■ WRITTEN PROBLEM 1: Please give the rows from the line with "Screen dimensions: 460x256" up to and including the line with "Click the plus sign" again, with "icon" replaced by "button" and everything else unchanged.

■ TEXT BLOCK:
BEGIN
By the time I had arrived, the six finalists in the third “Simply Manischewitz Cook-Off Day” had assumed  positions against the wall, in crisp white aprons emblazened with a bright red and yellow Manischewitz logo, fired up and ready to go. The ingredients necessary for their respective recipes were laid out before them. A brand new gleaming oven stood behind them.

We were at the Marriott Marquis Hotel, in the heart of New York City, right in the middle of the theatre district. Among the vintage Broadway show posters such as “Guys and Dolls,” “The Fantasticks,” “The Music Man” and “Mary Poppins” was a sign for the “Simply Maniscewitz Cookoff,” directing everyone to the eighth floor to be a part of the wonderful high that some feel from something as wholesome as cooking.

For the six finalists, whose recipes were selected out of thousands of entries nationwide, it all started when they each received an exciting phone call a couple of months ago that they had been chosen to compete in this culinary excitement, “the only such kosher cookoff of its kind,” according to Manischewitz President Paul Bensabat. (I know, the most Ashkenaz sounding name on the kosher food market and the company is owned by a Sephardi person, with the name Bensabat! Indeed, we shared a laugh over this.)
END
■ RECORDED DATA:
BEGIN
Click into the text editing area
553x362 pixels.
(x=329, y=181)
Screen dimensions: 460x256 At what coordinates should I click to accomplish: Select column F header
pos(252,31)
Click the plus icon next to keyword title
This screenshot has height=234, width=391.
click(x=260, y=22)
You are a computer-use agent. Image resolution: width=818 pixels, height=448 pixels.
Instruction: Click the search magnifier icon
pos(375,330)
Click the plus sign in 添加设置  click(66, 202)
END
BEGIN
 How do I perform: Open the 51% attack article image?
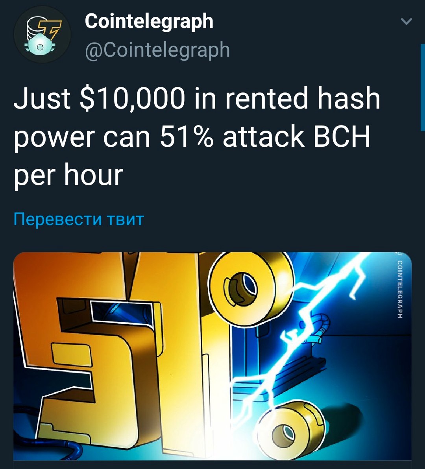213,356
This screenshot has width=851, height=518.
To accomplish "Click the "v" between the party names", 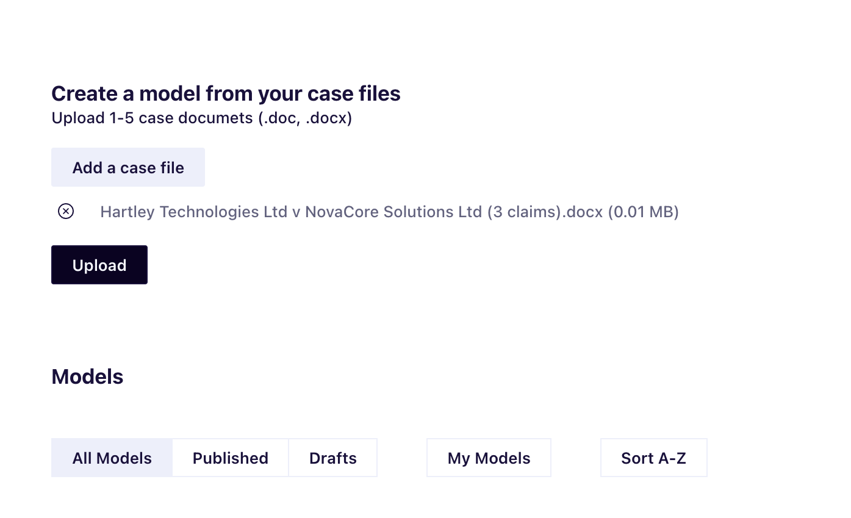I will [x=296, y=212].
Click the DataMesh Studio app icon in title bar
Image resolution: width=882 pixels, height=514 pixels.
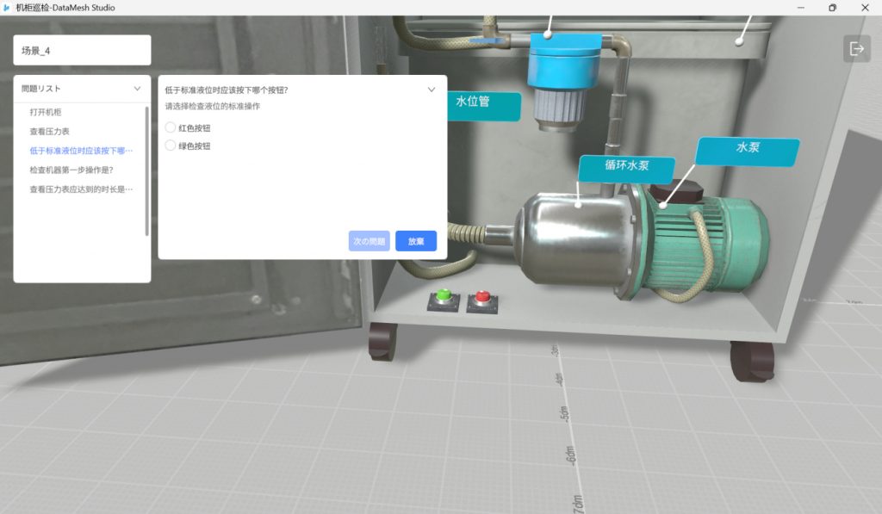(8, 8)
END
■ WRITTEN PROBLEM 2: From the cook-off passage, copy the words from "For the six" up to and including "laugh over this.)" verbatim.

■ TASK RESULT 1:
Screen dimensions: 460x256 At what coordinates should I click to accomplish: Select column F header
pos(252,31)
Click the plus button next to keyword title
This screenshot has height=234, width=391.
click(x=260, y=22)
You are a computer-use agent. Image resolution: width=818 pixels, height=448 pixels.
Instruction: Click the search magnifier button
pos(375,330)
Click the plus sign in 添加设置  click(66, 202)

■ TASK RESULT 2:
For the six finalists, whose recipes were selected out of thousands of entries nationwide, it all started when they each received an exciting phone call a couple of months ago that they had been chosen to compete in this culinary excitement, “the only such kosher cookoff of its kind,” according to Manischewitz President Paul Bensabat. (I know, the most Ashkenaz sounding name on the kosher food market and the company is owned by a Sephardi person, with the name Bensabat! Indeed, we shared a laugh over this.)